Autonomous transaction
==========================================
Structure:-
-----------
Declare
PRAGMA AUTONOMOUS_TRANSACTION;
.......
begin
…………….
……………
commit; ---or rollback;
End ;
Autonomous transactions perform an independent transaction, and return to the calling transaction without affecting it. The autonomous transaction has no link to the calling transaction, so only committed data can be shared by both transactions.
Oracle originally exposed Autonomous Transactions to developers as a mechanism for committing information on the side whilst not affecting the main event. They wanted to give us a way to record what happened in a job regardless of success or failure of the job itself, and without changing the transaction semantics of the main transaction.
The following types of PL/SQL blocks can be defined as autonomous transactions:
• Stored procedures and functions.
• Local procedures and functions defined in a PL/SQL declaration block.
• Packaged procedures and functions.
• Type methods.
• Top-level anonymous blocks.
Example
SQL*Plus: Release 10.2.0.1.0 - Production on Wed May 5 11:19:42 2010
Copyright (c) 1982, 2005, Oracle. All rights reserved.
SQL> conn scott@test107
Enter password:
Connected.
SQL>
SQL>
SQL> CREATE OR REPLACE FUNCTION dfr_name (passedinid IN NUMBER)
2 RETURN VARCHAR2
3 IS
4 PRAGMA AUTONOMOUS_TRANSACTION;
5 LAST VARCHAR2 (30);
6 BEGIN
7 SELECT emp.ename
8 INTO LAST
9 FROM emp
10 WHERE empno = passedinid AND ROWNUM = 1;
11
12 UPDATE emp
13 SET sal = sal + 100
14 WHERE empno = passedinid;
15
16 COMMIT;
17 RETURN LAST;
18 END;
19 /
Function created.
SQL> show error
No errors.
SQL>
SQL> select * from emp where empno='7369';
EMPNO ENAME JOB MGR HIREDATE SAL COMM
---------- ---------- --------- ---------- --------- ---------- ----------
DEPTNO
----------
7369 SMITH CLERK 7902 17-DEC-80 900
20
SQL> set linesize 1000
SQL> set pagesiz 100
SQL> /
EMPNO ENAME JOB MGR HIREDATE SAL COMM DEPTNO
---------- ---------- --------- ---------- --------- ---------- ---------- ----------
7369 SMITH CLERK 7902 17-DEC-80 900 20
SQL>
SQL> select dfr_name('7369') from dual;
DFR_NAME('7369')
------------------------------------------------------------------------------------------
SMITH
SQL>
SQL>
SQL> select * from emp where empno='7369';
EMPNO ENAME JOB MGR HIREDATE SAL COMM DEPTNO
---------- ---------- --------- ---------- --------- ---------- ---------- ----------
7369 SMITH CLERK 7902 17-DEC-80 1000 20
SQL>
SQL>
Autonomous transaction
=====================
Autonomous transaction feature is helpful for
1. A mutating table error in a trigger in which I am querying data from the table from which the trigger is fired.

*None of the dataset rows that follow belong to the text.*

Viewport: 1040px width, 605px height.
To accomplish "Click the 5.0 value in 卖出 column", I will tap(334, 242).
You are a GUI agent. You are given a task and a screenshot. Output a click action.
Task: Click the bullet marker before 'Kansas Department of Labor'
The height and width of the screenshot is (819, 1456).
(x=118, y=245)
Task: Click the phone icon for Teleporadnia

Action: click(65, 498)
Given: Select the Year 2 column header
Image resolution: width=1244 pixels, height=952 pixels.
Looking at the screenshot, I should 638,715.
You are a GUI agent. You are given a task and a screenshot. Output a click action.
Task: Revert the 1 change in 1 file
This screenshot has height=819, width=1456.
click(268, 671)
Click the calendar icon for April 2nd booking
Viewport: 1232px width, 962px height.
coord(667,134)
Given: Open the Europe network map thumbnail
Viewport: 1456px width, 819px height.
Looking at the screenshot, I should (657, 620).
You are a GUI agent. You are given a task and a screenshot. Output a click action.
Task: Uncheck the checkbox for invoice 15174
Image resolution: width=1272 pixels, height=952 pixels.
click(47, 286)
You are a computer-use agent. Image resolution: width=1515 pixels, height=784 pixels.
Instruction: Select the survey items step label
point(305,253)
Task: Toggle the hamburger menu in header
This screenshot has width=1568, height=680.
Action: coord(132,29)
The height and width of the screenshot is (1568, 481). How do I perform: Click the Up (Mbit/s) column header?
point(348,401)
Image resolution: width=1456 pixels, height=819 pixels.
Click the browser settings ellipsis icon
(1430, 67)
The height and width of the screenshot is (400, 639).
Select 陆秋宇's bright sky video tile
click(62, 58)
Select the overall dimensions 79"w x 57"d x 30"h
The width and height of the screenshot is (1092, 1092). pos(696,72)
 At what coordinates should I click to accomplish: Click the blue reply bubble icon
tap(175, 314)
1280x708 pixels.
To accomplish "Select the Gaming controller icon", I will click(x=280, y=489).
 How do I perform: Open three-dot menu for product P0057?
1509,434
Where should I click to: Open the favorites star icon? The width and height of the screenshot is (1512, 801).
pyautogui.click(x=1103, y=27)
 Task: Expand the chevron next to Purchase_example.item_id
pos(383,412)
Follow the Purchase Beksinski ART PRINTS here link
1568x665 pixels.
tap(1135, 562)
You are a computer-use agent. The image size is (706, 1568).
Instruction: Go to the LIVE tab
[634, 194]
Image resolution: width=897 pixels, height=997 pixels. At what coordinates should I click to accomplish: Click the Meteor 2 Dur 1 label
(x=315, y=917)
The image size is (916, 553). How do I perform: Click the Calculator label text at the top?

2. I want to log an error so that when I rollback my business transaction, I do not lose my error log entry.
3. I need to keep an audit trail of every row that is retrieved by a set of queries in my application
A user-defined function cannot execute any DML (insert, update, delete, merge) if it is to be called inside an SQL statement, unless that function is marked as autonomous.
If you mark it as autonomous and also commit/rollback before leaving the function, then the SQL engine will let your function execute one or more DML statement(s).
The reason that this restriction is relaxed is that an autonomous transaction function executes in its own "transaction space" and does not share any locks with the session from which the SQL statement was executed.
This means that the function cannot see any of the uncommitted changes in that (or any other) session. It also means that any DML changes made and committed will not affect the results of the currently executing SQL statement.
If we want to use Autonomous Transactions in a known safe and efficient way, then we can keep just two simple rules in mind:
1) An Autonomous Transaction cannot see uncommitted changes from the parent transaction.
2) Autonomous Transactions should be used as “add on” capabilities which are essentially irrelevant to an otherwise wholly consistent piece of code.